- Data provided
--- START ---
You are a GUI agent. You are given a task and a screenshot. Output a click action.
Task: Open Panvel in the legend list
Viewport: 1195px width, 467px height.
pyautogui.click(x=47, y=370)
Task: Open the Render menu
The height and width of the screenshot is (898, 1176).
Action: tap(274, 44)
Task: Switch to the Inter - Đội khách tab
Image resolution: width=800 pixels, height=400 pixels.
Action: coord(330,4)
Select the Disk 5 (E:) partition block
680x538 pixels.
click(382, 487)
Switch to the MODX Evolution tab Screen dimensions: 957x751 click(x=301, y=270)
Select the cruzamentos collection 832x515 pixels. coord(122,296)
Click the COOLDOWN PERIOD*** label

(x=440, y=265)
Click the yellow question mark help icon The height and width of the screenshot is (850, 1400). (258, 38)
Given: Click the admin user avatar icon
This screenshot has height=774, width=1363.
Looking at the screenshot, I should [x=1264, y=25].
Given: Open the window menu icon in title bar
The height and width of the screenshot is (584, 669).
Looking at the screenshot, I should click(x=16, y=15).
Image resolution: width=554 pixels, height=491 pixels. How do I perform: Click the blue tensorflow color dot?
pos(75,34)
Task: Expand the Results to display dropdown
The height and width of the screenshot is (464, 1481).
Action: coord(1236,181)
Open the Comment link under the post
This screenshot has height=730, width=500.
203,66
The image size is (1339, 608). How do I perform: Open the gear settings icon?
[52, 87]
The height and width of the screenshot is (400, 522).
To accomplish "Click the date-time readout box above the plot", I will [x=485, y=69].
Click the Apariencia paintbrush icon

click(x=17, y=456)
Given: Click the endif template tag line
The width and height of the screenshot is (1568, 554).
--- END ---
- About this exercise
Repeat each entry above, keeping every word exact.

- Response for this exercise
You are a GUI agent. You are given a task and a screenshot. Output a click action.
Task: Open Panvel in the legend list
Viewport: 1195px width, 467px height.
pyautogui.click(x=47, y=370)
Task: Open the Render menu
The height and width of the screenshot is (898, 1176).
Action: tap(274, 44)
Task: Switch to the Inter - Đội khách tab
Image resolution: width=800 pixels, height=400 pixels.
Action: coord(330,4)
Select the Disk 5 (E:) partition block
680x538 pixels.
click(382, 487)
Switch to the MODX Evolution tab Screen dimensions: 957x751 click(x=301, y=270)
Select the cruzamentos collection 832x515 pixels. coord(122,296)
Click the COOLDOWN PERIOD*** label

(x=440, y=265)
Click the yellow question mark help icon The height and width of the screenshot is (850, 1400). (258, 38)
Given: Click the admin user avatar icon
This screenshot has height=774, width=1363.
Looking at the screenshot, I should [x=1264, y=25].
Given: Open the window menu icon in title bar
The height and width of the screenshot is (584, 669).
Looking at the screenshot, I should click(x=16, y=15).
Image resolution: width=554 pixels, height=491 pixels. How do I perform: Click the blue tensorflow color dot?
pos(75,34)
Task: Expand the Results to display dropdown
The height and width of the screenshot is (464, 1481).
Action: coord(1236,181)
Open the Comment link under the post
This screenshot has height=730, width=500.
203,66
The image size is (1339, 608). How do I perform: Open the gear settings icon?
[52, 87]
The height and width of the screenshot is (400, 522).
To accomplish "Click the date-time readout box above the plot", I will [x=485, y=69].
Click the Apariencia paintbrush icon

click(x=17, y=456)
Given: Click the endif template tag line
The width and height of the screenshot is (1568, 554).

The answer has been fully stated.